Overplayed: A Parent’s Guide to the Sanity in the World of Youth Sports
Margot Starbuck and David King

Paperback: Herald Press, 2016
Buy now: [ Amazon ]   [ Kindle  ]
 
Reviewed by Adam Metz 
 
 
One of the most impressive and respected structures in my hometown of Columbus, OH is Ohio Stadium, nicknamed “The Horseshoe,” and it is where the Ohio State Buckeyes football team plays.  Originally built in 1922 (and now on the National Register of Historic Places) it has been expanded and renovated several times over the years to the point where the seating has nearly doubled its original capacity to over 102,000 seats.  As the largest venue in the entire state of Ohio, Ohio Stadium  illustrates just how powerful sports are in American culture.

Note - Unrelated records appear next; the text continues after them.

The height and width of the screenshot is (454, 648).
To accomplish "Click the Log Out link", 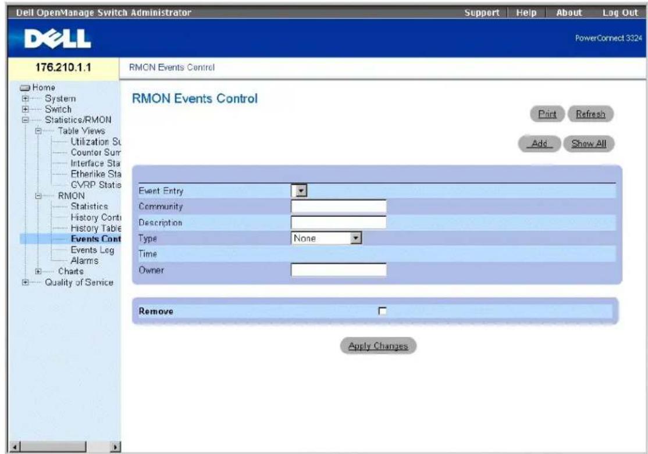I will [620, 12].

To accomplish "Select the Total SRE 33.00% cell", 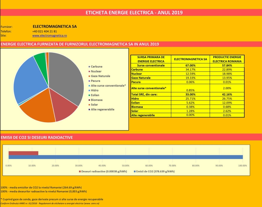I will click(190, 95).
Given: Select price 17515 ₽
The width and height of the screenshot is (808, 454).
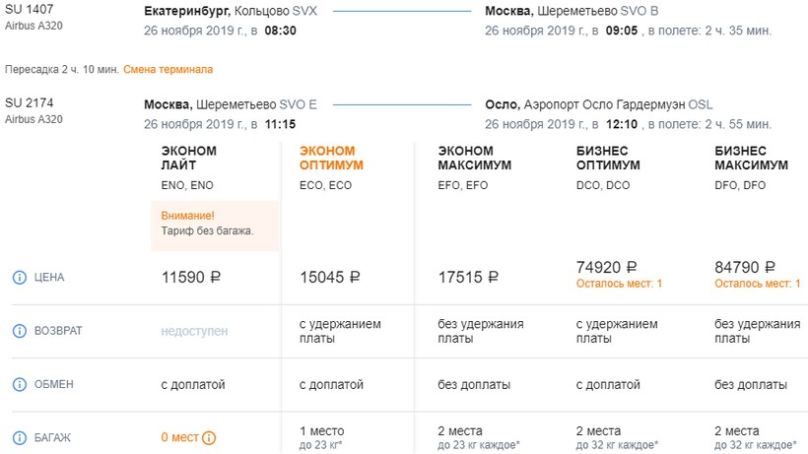Looking at the screenshot, I should (468, 278).
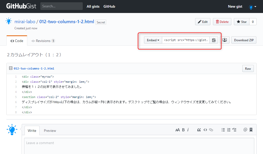Insert a numbered list in comment

click(229, 130)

What would our communities be without the social cohesion and identity partly forged by our allegiance to professional and collegiate sports teams?  Regional pride and identity are best on display through the distinctive college mascots and corresponding colors emblazoned throughout communities: Gators in Florida, Volunteers in Tennessee, Hoosiers in Indiana, Longhorns in Texas, Ducks in Oregon, and – of course – Buckeyes in Ohio.  These sports allegiances are further nuanced as attention focuses more locally.  At one level, high school athletic programs foster their local community pride, while Saturday morning recreation leagues within those same communities further divide allegiances.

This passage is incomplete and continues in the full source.